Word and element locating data
— start —

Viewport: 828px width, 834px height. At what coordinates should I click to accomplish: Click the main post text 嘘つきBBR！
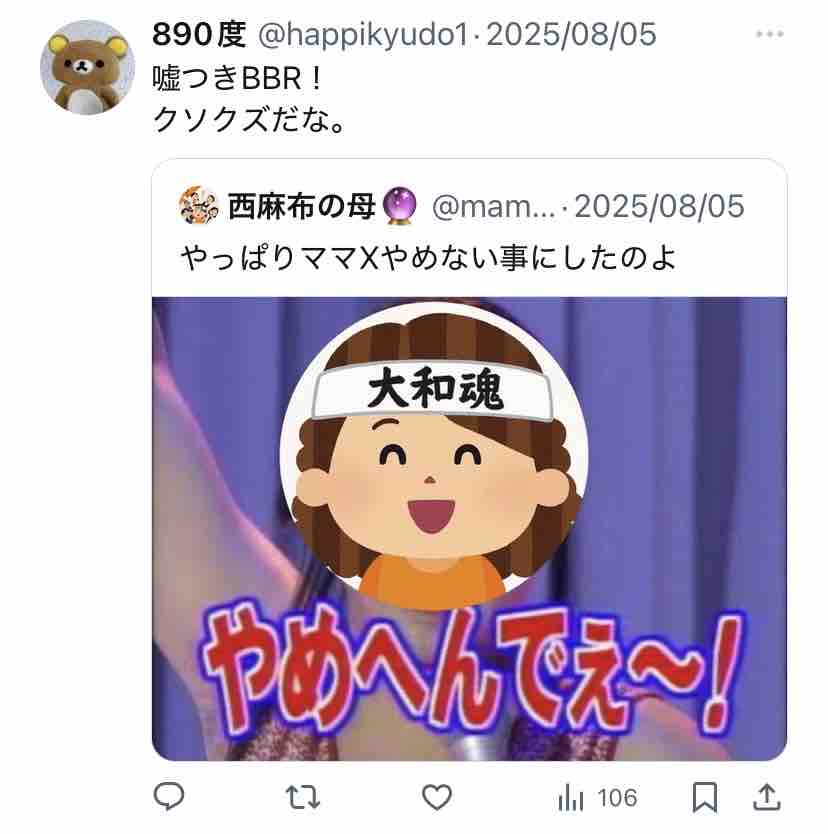pos(237,79)
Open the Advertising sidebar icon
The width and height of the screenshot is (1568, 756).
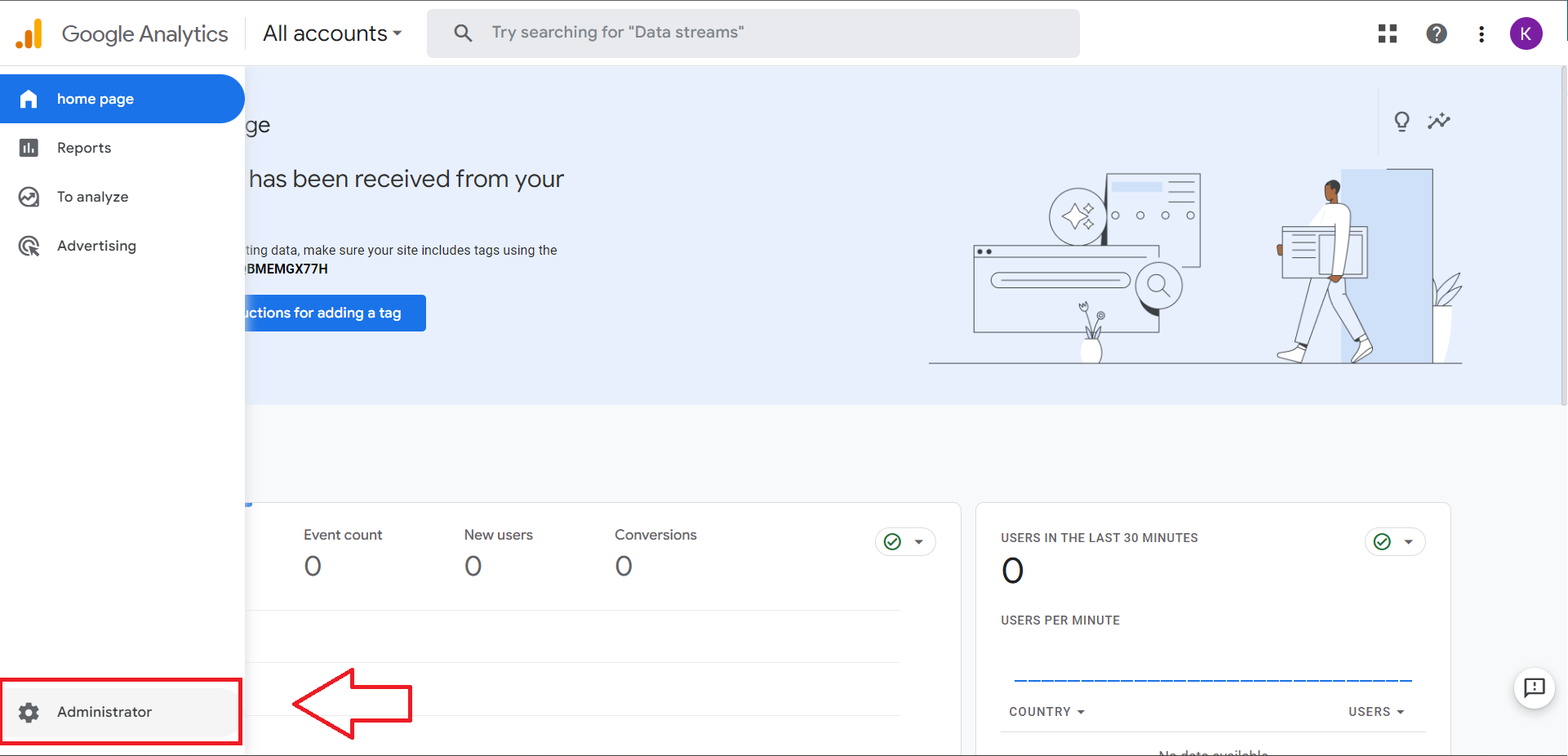coord(29,246)
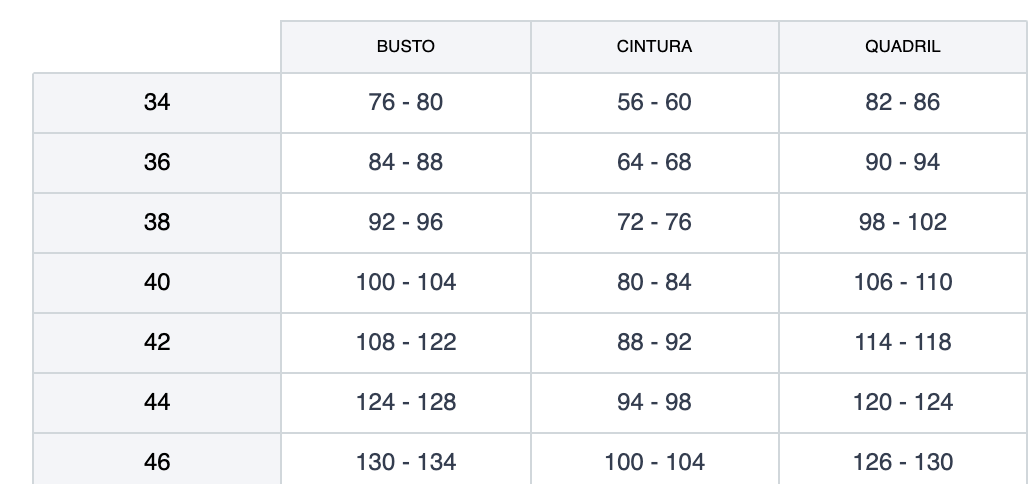Click the waist cell reading 94 - 98
The height and width of the screenshot is (484, 1036).
654,402
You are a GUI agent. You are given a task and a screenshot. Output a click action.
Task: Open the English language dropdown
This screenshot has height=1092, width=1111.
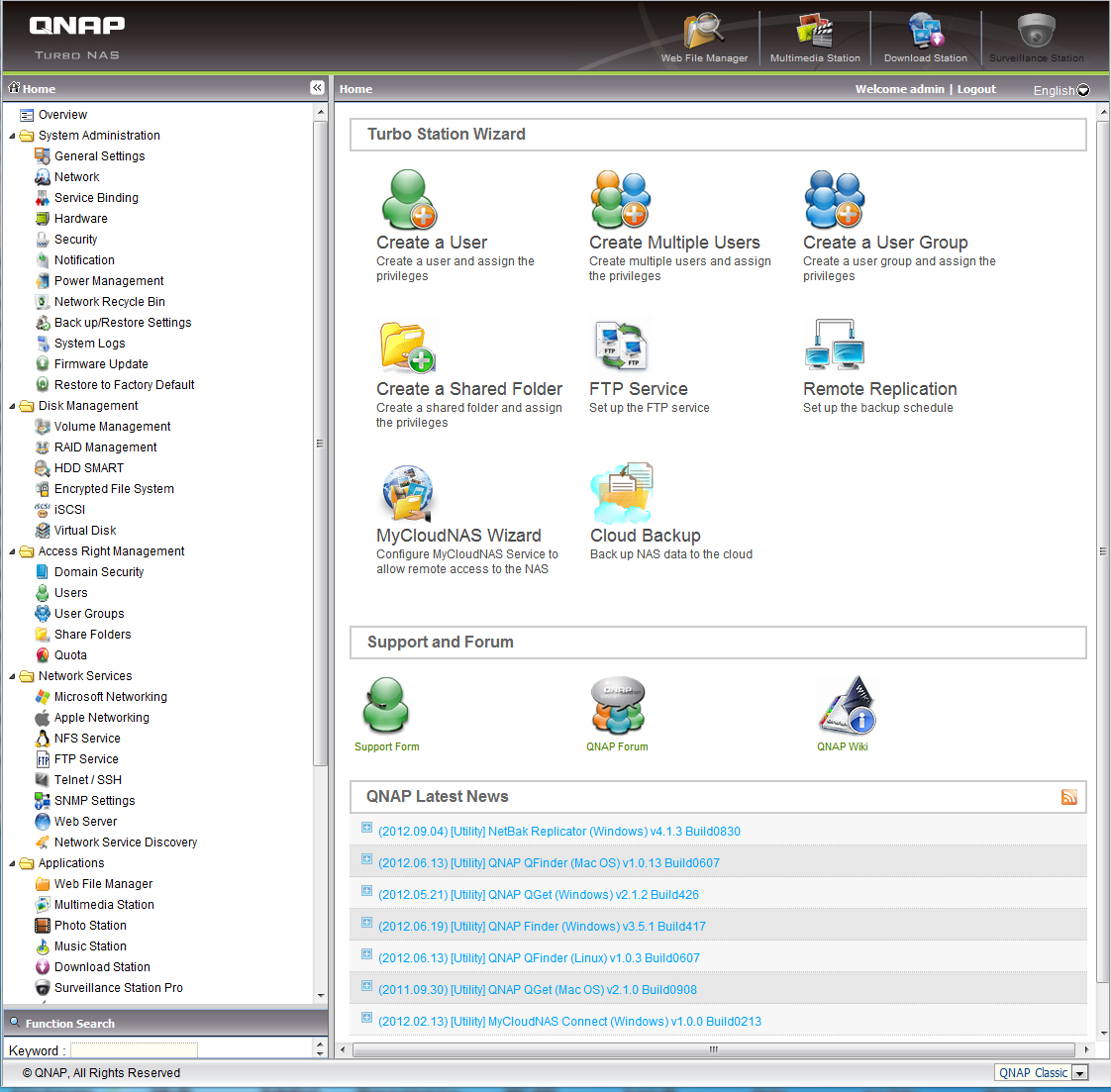pos(1060,90)
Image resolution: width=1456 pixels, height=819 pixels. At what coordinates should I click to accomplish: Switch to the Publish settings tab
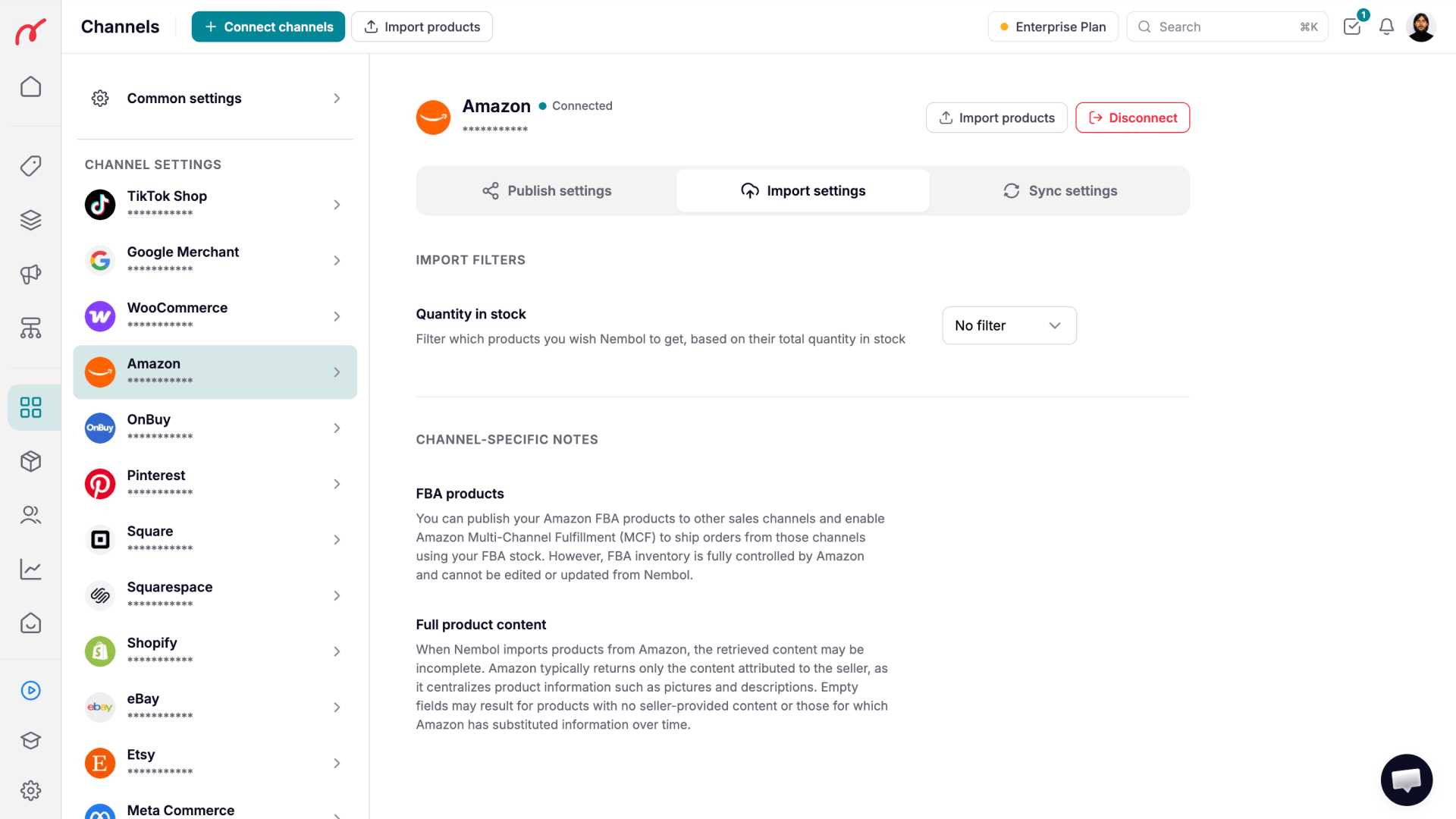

— end —

### Stated goal
Quote the lines of every record word for word, leaving out the pictures.

### Response
Viewport: 828px width, 834px height. At what coordinates should I click to accomplish: Click the main post text 嘘つきBBR！
pos(237,79)
Open the Advertising sidebar icon
The width and height of the screenshot is (1568, 756).
coord(29,246)
Click the waist cell reading 94 - 98
The height and width of the screenshot is (484, 1036).
654,402
You are a GUI agent. You are given a task and a screenshot. Output a click action.
Task: Open the English language dropdown
This screenshot has height=1092, width=1111.
pos(1060,90)
Image resolution: width=1456 pixels, height=819 pixels. At what coordinates should I click to accomplish: Switch to the Publish settings tab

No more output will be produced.